I'm winding down my participation. It's been a fun ride for the most part but it is really easy to get depressed reading a lot of stuff that gets posted.

Discussions tend to deteriorate quickly and quality comments with sources get buried. That isn't how it all started. I'll shut down my last account soon after overwriting and deleting all the posts.

It's fitting that Imgur is also gonna scratch all the content they have from people who never made Imgur accounts. I have a lot of tutorials, marked-up photos, etc that I used to help people thru issues on some of those niche forums involving home and auto repairs. It's good to know all that will be gone.

I'll be down to one site for online engagement and news.

How is reddit ending? In general it seems they waited for enough critical mass before instituting all the content policies that would kill smaller sites.

And while digg's implosion had reddit as an alternative, in 2023 who is the alternative to reddit?

> in 2023 who is the alternative to reddit?

I think the rapid decline of Twitter and the sputter of Mastodon indicates that a lot of us have realized that simply removing social media from our lives and not replacing it with anything feels pretty good.

A few years ago I used to visit Reddit a couple times every week. These days I only end up there if a google search sends me there.

I don't think twitter has anything to do with reddit -they don't exist in the same niche in social media. The sputter of mastadon was because the decline of twitter was largely short term outrage. I hear every day on hackernews that twitter is failing and I'm not sure that's true.

Twitter and reddit exist because there is a market for those types of social media experience. If even 50k computer science specialized people stop visiting reddit and twitter I don't think that matters to those sites overall traffic levels.

If you already aren't visiting twitter or reddit than you aren't really interested in the alternative for them, are you? Since you're already rejecting those experiences. You aren't the target audience, you're just imagining everyone is like you, when all evidence seems to go the other way.

So again, lets say people want an alternative platform to twitter, they could go to substack maybe. but whats the alternative to reddit? Discord? I don't think so.

the critical mass might have to do without power-users (sucks for all the subreddits people go to for technical help!) and moderators, as the api changes affect tools and apps mods use a lot.

as for implosion, it might be more of a twitter thing, slowly people will get enough and leave. sometimes you don't need a new destination, but you just stop by the site anymore.

How is that?
Reddit recently announced changes to their APIs pricing and features that will probably lead to the abandonment of most third-party Reddit clients. Users of those clients are upset.
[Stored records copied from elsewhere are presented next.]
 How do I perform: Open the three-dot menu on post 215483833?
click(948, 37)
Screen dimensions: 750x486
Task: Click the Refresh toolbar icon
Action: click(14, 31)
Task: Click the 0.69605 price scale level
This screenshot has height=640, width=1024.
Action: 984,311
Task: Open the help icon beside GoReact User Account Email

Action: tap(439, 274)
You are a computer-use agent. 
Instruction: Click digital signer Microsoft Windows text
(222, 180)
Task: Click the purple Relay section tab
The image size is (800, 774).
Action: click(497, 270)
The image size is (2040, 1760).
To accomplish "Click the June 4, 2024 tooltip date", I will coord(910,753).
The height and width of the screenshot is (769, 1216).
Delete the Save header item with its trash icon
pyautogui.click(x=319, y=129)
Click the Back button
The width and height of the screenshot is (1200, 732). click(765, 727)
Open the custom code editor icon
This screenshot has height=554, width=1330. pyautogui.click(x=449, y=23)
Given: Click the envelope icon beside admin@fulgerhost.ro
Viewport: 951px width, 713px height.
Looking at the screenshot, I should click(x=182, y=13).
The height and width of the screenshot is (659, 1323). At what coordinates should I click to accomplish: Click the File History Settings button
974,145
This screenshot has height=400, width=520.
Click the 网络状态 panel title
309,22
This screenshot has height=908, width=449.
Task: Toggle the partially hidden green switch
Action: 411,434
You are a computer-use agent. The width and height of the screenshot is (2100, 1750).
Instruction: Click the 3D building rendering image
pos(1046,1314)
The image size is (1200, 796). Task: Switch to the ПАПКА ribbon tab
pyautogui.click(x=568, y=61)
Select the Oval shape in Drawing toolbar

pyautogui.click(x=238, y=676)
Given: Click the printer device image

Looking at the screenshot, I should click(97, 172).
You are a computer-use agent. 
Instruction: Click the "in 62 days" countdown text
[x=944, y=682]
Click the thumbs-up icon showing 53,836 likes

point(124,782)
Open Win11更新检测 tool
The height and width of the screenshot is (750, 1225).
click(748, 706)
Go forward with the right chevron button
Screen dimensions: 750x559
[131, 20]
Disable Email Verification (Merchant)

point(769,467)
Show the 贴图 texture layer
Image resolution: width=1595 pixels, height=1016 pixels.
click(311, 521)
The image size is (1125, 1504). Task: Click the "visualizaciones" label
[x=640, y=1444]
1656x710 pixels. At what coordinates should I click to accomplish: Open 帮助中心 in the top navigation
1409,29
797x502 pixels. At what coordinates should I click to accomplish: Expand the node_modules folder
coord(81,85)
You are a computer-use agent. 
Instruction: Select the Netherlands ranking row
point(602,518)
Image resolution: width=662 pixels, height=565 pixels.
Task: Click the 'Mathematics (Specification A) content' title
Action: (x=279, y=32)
https://www.reddit.com/r/apolloapp/comments/12ram0f/had_a_fe...

Can someone provide a tl;dr that specifically explains why this is going to harm the site? I know there were some communications problems with third party clients, but from my reading of the announcement it just sounds like they're going to start enforcing their previously documented but unenforced API rate limits on free accounts and they're providing a service to charge for bulk access. What else is changing that has everyone upset? The developers commenting from the big clients such as Apollo didn't seem to provide any info on if/how their clients would be broken. I didn't even see any comments suggesting the clients would break. It's mostly just anger about the opacity of the announcement.

I understand people being wary, especially in light of how Twitter changed their API years ago, but I'd love some more concrete info and specific complaints about this change in particular.

but lets say they're upset enough to leave - where will they go en masse that replaces reddit?
I doubt they'll go anywhere en masse. They'll probably just grudgingly use the official clients. Possibly with browser plugins to customize the UI.
Maybe I'll build a link sharing/discussion site like Reddit but on Nostr...hmm
TikTok is eating the world. It's already completely consumed instagram.
tiktok does not fulfill the same role reddit does. People can already choose to go on tiktok if they want - it doesn't replace reddit in any way.
Gotcha, thanks
I see no evidence Reddit is dying really.